* [EXERCISE DIRECTIONS]
Copy out the lines beginning at the one with "Image resolution: width=1024" and ending at the last line of the data, both included; pictures stay out.

---

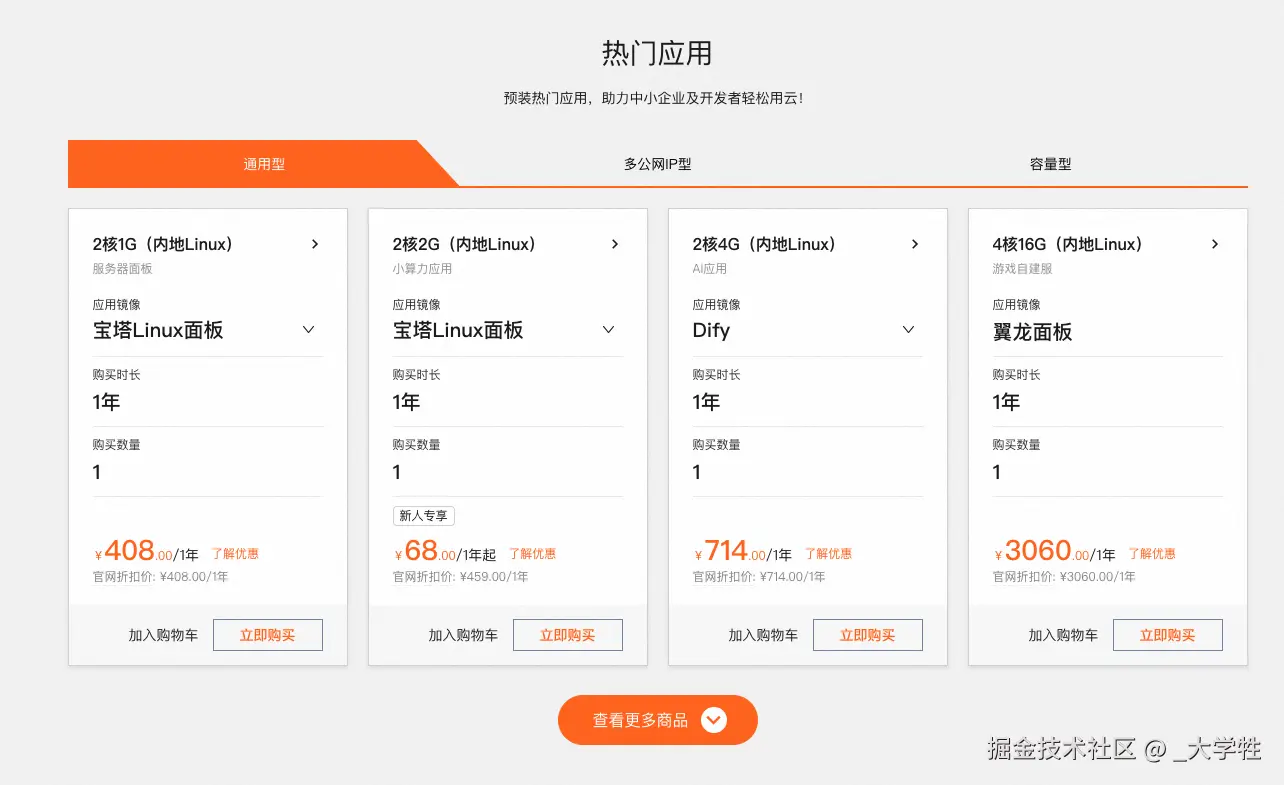1284x785 pixels.
Task: Switch to the 多公网IP型 tab
Action: (x=656, y=163)
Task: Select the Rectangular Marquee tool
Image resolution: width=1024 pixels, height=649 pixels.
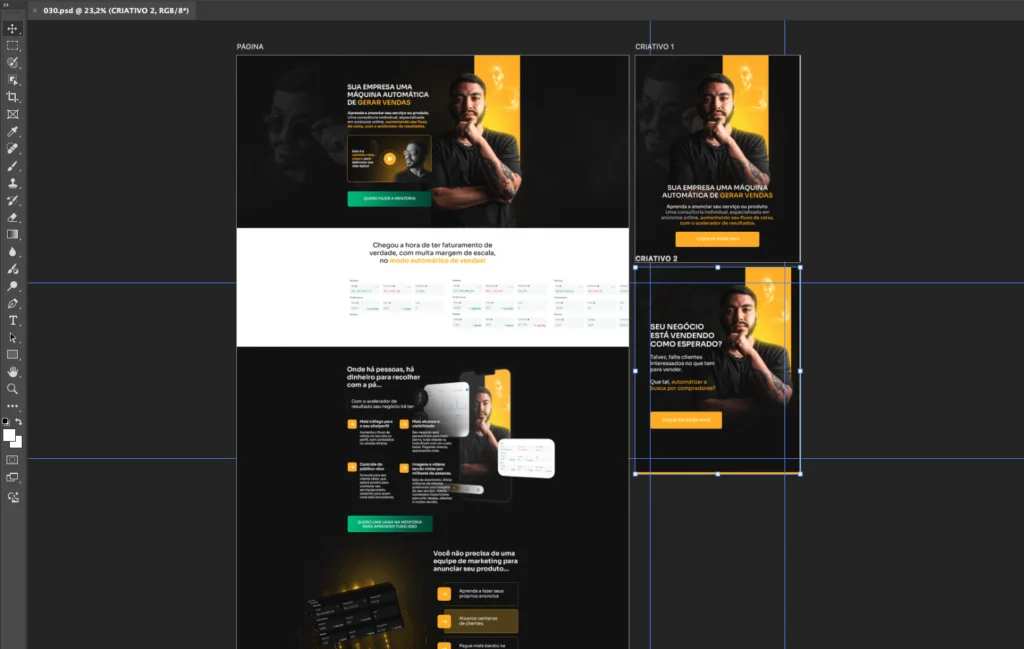Action: (x=13, y=45)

---

* [ANSWER FOR THE TASK]
Image resolution: width=1024 pixels, height=649 pixels.
Action: (x=13, y=45)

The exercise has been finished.